Bens imprescindíveis a qualquer economia doméstica: uma visão do século XXI

Estamos perante um conceito jurídico indeterminado: o que são – ou quais são – os bens imprescindíveis a qualquer economia doméstica para efeitos de interpretação da norma do artigo 737º, nº 3 do Código de Processo Civil? A expressão legal resulta num espaço aberto dentro do qual tem funcionado, em ordem ao seu preenchimento, a apreciação do julgador norteada por uma análise casuística.

A conceção tradicional repartida entre Doutrina e Jurisprudência tem interpretado o conceito de forma a extrair dele a salvaguarda de um mínimo de sobrevivência condigna[1] em favor do executado, isto é, dos seus “interesses vitais”, funcionando, nessa tarefa, enquanto bitola, um “padrão mínimo de dignidade social”[2].

Desta interpretação surgiram uma série de decisões no sentido de que ficam fora do conceito de imprescindibilidade para uma economia doméstica a televisão, o frigorífico, ou a máquina de lavar[3], precisamente “porque conferem comodidade mas estão acima do mínimo indispensável”[4].

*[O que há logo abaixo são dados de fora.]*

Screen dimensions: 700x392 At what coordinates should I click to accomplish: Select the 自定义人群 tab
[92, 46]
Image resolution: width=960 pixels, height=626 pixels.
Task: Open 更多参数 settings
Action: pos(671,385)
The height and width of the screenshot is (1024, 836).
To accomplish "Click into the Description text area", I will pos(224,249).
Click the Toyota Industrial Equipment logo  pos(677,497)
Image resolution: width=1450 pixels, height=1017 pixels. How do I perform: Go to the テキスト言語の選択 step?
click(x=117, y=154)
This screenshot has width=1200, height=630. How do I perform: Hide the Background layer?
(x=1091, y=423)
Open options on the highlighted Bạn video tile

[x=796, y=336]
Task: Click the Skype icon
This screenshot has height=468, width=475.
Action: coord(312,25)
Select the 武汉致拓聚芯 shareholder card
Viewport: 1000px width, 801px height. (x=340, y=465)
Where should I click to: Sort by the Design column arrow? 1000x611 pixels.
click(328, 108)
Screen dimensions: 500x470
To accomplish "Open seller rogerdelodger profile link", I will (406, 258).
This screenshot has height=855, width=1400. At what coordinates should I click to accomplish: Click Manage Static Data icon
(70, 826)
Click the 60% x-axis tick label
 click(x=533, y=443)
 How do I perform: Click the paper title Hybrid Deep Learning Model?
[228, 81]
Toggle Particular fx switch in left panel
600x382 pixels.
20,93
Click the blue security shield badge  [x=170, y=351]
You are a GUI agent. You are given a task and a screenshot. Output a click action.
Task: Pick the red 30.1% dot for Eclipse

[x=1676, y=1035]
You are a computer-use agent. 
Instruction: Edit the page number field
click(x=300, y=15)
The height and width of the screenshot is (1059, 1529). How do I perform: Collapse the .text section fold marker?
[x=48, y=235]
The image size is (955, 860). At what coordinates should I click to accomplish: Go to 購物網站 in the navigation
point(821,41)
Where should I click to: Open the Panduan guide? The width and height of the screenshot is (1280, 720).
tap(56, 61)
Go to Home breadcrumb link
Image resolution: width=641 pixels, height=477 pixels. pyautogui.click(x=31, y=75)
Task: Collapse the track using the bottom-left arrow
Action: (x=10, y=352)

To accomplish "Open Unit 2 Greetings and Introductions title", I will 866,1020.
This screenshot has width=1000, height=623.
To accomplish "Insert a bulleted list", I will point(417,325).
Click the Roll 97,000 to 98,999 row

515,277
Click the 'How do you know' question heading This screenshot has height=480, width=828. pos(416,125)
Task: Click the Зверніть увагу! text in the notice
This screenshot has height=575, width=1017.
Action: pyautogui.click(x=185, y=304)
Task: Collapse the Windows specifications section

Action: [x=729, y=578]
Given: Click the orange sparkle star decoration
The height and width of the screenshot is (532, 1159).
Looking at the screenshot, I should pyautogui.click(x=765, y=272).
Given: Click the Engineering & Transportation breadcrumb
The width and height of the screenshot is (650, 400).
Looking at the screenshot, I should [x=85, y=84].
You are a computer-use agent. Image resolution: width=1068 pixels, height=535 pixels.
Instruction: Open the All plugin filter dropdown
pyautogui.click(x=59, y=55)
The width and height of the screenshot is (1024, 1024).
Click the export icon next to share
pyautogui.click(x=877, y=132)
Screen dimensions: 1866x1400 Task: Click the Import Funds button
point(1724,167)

Se assim era nos anos 80 e 90 do século passado, parece-nos que aos dias de hoje, sobretudo quanto aos dois últimos itens, estamos perante objetos perfeitamente integrados naquilo que é a economia doméstica moderna. O facto é que, para além de uma letra da lei que era, com efeito, mais restrita ao tempo das decisões em causa[5], a desadequação de tais decisões ao paradigma atual explica-se com o desenvolvimento socioeconómico e cultural entretanto ocorrido na sociedade portuguesa, que tornou tão banais quanto essenciais na dinâmica quotidiana doméstica dos portugueses bens como o frigorífico, a máquina de lavar roupa e a televisão. Se os dois primeiros se afiguram indispensáveis aos dias de hoje enquanto modo fácil, seguro e rápido de conservar comida e lavar o vestuário, a televisão é um vital modo de difusão de informação e, bem assim, de entretenimento.

Parece-nos, por isso, natural que à luz do padrão mínimo de dignidade social, conexo, como é bom de ver, com a ideia de dignidade humana (que aqui impede o ataque a bens que, uma vez penhorados e executados, colocariam o executado numa situação de indignidade), estes bens sejam mais recentemente considerados como impenhoráveis[6].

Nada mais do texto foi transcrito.